* _Work order_
When you reproduce these records, keep every word exactly and drop the images.

---- Data extracts

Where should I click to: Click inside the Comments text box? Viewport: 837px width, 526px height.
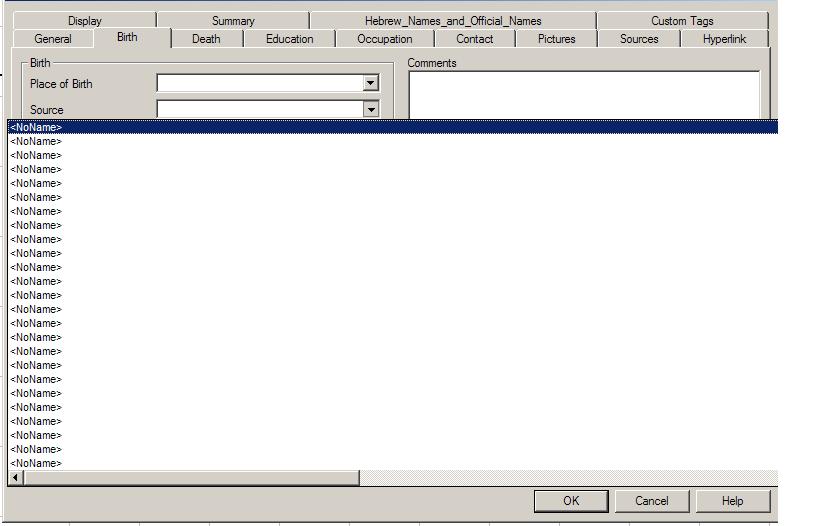click(583, 94)
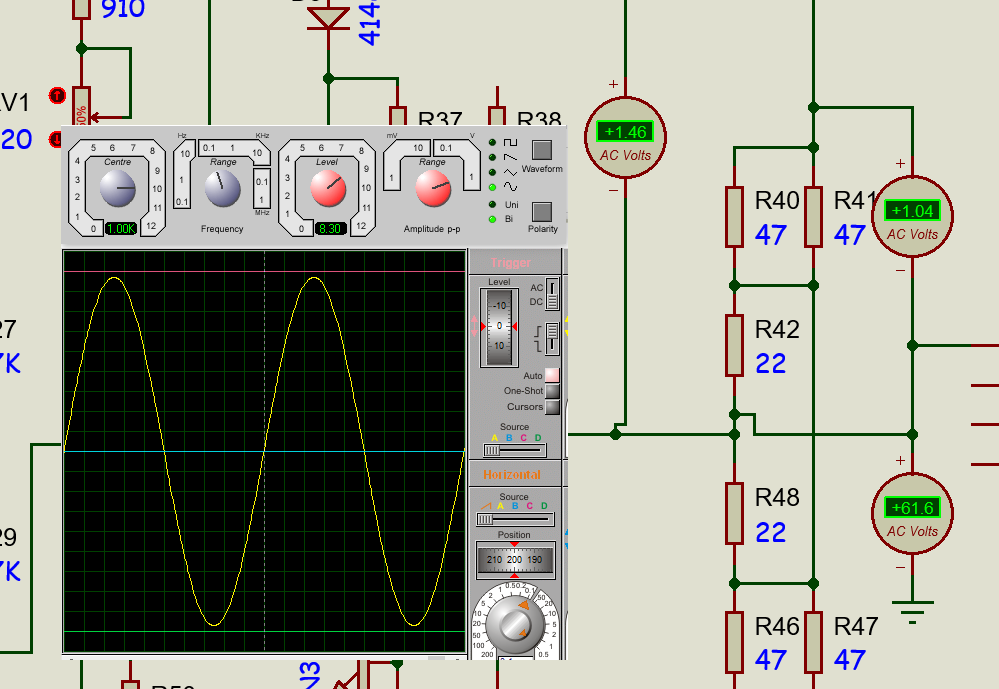Click the Trigger Source channel slider

point(514,450)
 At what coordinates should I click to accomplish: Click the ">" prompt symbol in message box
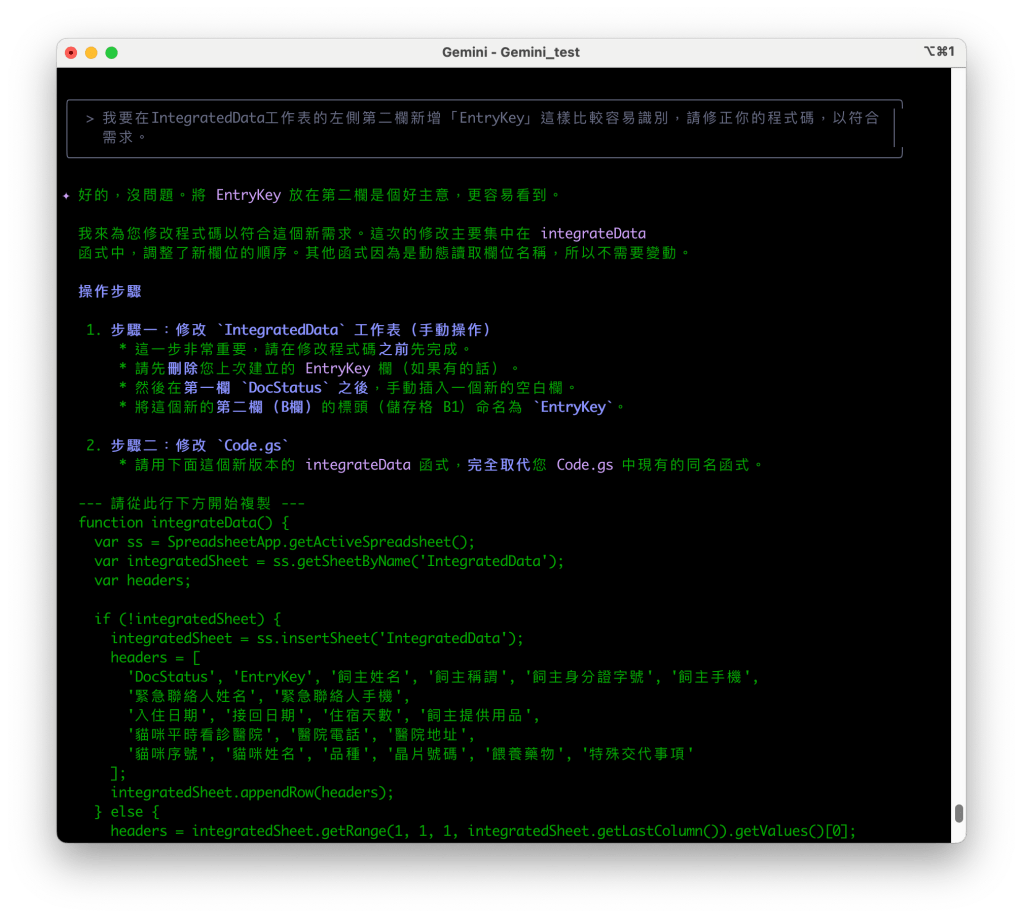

--------

* _Completed exercise_
Where should I click to: Click inside the Comments text box? Viewport: 837px width, 526px height.
click(583, 94)
Click the Trigger Source channel slider

point(514,450)
 At what coordinates should I click to accomplish: Click the ">" prompt symbol in message box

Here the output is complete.